A maioria das famílias brasileiras tem uma história para contar sobre o dia em que o governo Collor confiscou a caderneta de poupança, em 1990. Meu avô João Patriolino, por exemplo, deu seu voto ao ex-presidente alagoano por acreditar que Lula (o adversário) “pegaria o dinheiro dos velhos aposentados” — botou fé em uma das tantas fake news espalhadas no interior do Nordeste pela campanha collorida.
Com seu jeito gaiato de rir da própria desgraça, Patriolino não podia ouvir o nome de Collor no noticiário. Desligava o rádio e saía blasfemando aos céus.
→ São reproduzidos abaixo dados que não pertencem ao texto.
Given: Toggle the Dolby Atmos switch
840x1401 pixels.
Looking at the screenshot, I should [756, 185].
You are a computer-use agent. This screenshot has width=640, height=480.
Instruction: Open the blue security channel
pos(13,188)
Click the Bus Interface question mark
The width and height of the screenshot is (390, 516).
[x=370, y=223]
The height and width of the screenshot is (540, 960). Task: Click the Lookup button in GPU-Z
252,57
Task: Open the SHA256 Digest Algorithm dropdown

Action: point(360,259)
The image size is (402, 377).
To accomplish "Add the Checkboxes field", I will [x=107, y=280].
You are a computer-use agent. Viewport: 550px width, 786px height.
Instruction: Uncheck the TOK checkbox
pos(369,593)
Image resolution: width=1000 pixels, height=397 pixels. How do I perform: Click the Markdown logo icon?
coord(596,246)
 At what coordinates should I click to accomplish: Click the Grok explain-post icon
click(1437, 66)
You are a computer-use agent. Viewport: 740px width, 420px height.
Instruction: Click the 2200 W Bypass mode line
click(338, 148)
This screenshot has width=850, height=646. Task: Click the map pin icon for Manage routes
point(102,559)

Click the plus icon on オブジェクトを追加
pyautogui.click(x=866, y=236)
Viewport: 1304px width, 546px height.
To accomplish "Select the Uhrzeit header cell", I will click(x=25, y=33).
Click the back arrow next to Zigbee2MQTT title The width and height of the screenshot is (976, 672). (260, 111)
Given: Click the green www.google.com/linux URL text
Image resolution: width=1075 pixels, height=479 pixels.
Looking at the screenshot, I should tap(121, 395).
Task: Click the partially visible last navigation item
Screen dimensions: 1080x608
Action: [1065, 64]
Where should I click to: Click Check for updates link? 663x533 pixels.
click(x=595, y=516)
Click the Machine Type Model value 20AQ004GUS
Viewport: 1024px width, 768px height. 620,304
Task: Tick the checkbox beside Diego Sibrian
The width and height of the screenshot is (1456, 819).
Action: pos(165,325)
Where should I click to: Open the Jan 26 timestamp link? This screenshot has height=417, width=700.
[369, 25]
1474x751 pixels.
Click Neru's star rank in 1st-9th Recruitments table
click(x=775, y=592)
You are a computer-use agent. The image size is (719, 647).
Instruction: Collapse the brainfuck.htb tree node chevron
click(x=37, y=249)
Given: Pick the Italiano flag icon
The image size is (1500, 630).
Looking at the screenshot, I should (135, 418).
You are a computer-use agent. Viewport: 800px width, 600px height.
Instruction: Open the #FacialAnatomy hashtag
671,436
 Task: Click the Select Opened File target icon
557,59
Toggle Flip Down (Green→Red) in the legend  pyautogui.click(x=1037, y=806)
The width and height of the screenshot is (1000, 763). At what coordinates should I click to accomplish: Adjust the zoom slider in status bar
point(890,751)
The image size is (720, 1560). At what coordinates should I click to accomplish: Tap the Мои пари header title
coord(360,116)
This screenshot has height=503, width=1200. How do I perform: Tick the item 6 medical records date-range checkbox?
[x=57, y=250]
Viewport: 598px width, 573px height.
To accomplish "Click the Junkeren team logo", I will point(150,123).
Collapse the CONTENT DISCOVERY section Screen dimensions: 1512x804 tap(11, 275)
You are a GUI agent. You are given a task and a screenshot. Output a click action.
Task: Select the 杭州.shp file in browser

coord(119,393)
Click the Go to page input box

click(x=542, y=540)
Os netos amavam aquele show de “nomes feios” e resmungos. “Murrinha, istampô calango, peste bubônica, rola-bosta de atoleiro, infeliz-das-costas-ocas, moléstia dos cachorros, cabrunco, besta fubana, cão dos seiscentos, bixiga taboca, amarelo empombado, papa-figo, carne de tetéu, febre do rato...”
Relembro a tragédia econômica no momento em que escuto, também no rádio, a possibilidade da condenação do ex-presidente a uma pena de 33 anos. A maioria dos ministros do STF votou por esse castigo. O crime do julgamento atual (corrupção do senador no caso BR-Distribuidora) não é o do confisco, mas é inevitável que a lembrança da crueldade com a poupança dos brasileiros venha à tona nessa hora.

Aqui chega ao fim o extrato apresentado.